第6章 見直しと壁【原作編(雄英体育祭)】
今まであまり動きがなかった轟くんチームが動きだした。
「残り6分弱、」
足元の氷で動けない生徒の鉢巻きを狙っていきながら、緑谷くんチームに近づいていく。
「牽制する!」
「八百万!」
緑谷くん側の攻撃も、すぐ防御で対応しているのを見ると、やはりこういう場合を考慮してのチーム構成なのだろう。中々理にかなっているチームだ。
「八百万さんの創造、厄介すぎる!」
「それ以上に上鳴だ。あの程度の装甲太陽光ならばダークシャドウで破れていた」
「そうか!上鳴くんの電光!」
「奴の放電が続く限り攻めでは相性最悪だ。ダークシャドウが及び腰になっている」
「攻撃力低下、それ向こうには知られてないよね?」
「恐らくな。この欠点はUSJで口田に話したのみ。そして奴は無口だ」
「知られてないなら牽制にはなる。大丈夫、何としても1000万は持ち続ける!」
《残り時間1分!緑谷なんとこの狭い空間を5分間逃げ切っている!》
相手側の緑谷くんのチームも負けていない。
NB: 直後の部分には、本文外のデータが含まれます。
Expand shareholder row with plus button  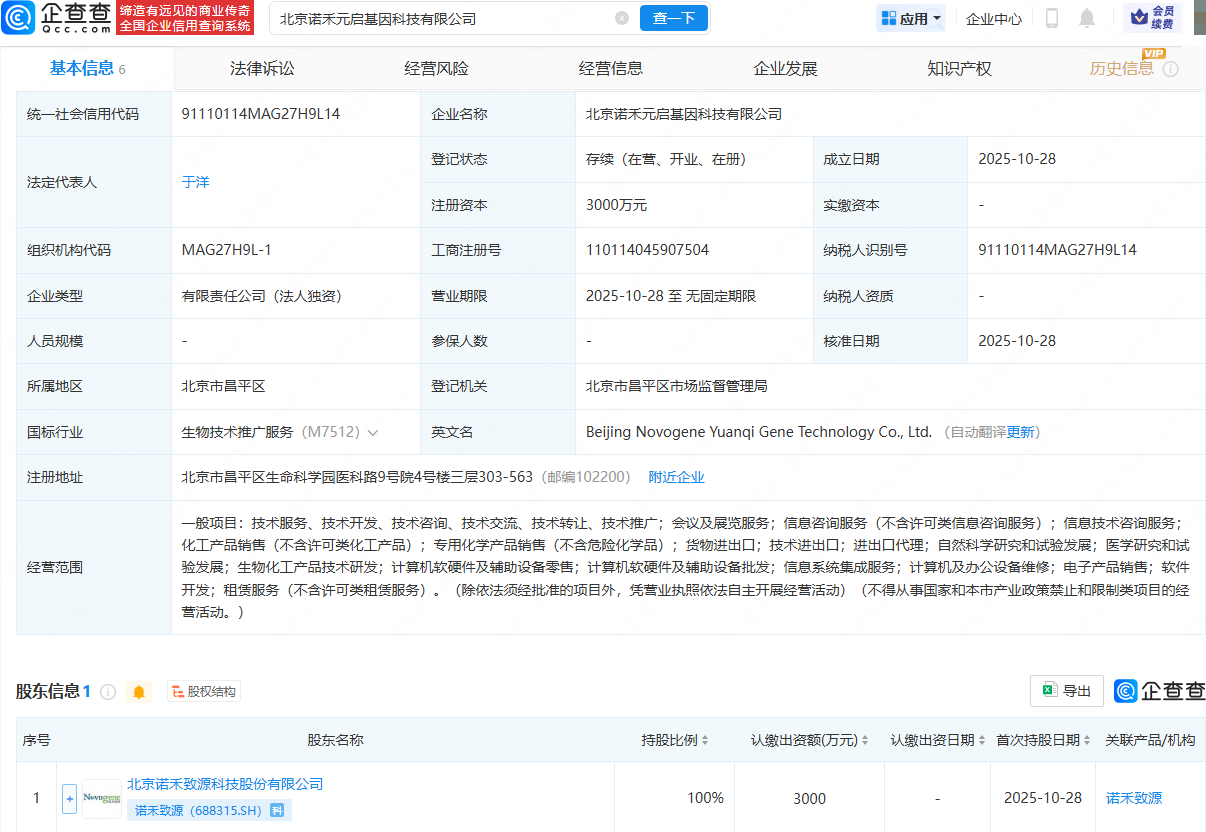tap(69, 798)
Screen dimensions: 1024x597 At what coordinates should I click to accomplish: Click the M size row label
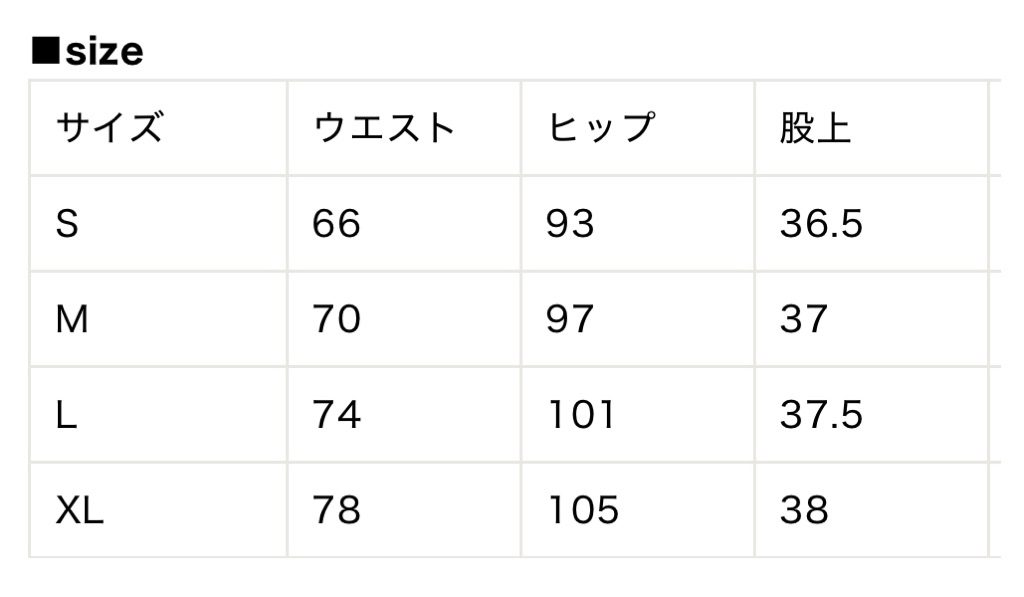(x=72, y=320)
発目さんのアイテムが壊れたり、攻撃が塞がれたりしていたものの、その後は轟くんのチームを近づけさせないよう徹底的に工夫していた。
「みんな この後俺は使えなくなる。頼んだぞ」
「飯田?」
「しっかり掴まっていろ!奪れよ轟くん!」
もう時間がないと踏んだのか、眼鏡をかけた生徒の足から急激な光を発し、前へ駆け抜けていく。
「トルクオーバー!レシプロバースト!」
一瞬何が起きたのか理解するのに時間がかかった。
「早っ?!」
『目が追い付かなかった…』
さすがに隣にいた理央ちゃんも驚いていた。それは自分も同じだ。しばらくしてようやく、轟くんが緑谷くんの鉢巻きを取っている事がわかった。
《ライン際の攻防!その果てを制した轟が1000万!そして緑谷急転直下の0ポイント!》
急にポイントが奪われた緑谷くんチームは慌てていた。
「突っ込んで!」
「上鳴がいる以上攻めでは不利だ!」
「他のポイントを狙いに行くほうが堅実では!?」
「ダメだ!ポイントの散り方を把握できてない!ここしかない!」
「よっしゃ!取り返そうデクくん!絶対!」
覚悟を決めた緑谷くんが攻撃態勢に入り、轟くんのチームへ向かっていく。緑谷くんの個性に反応したのか、
(あ…)
轟くんの左手からも真っ赤な炎が放たれ、目が離せなかった。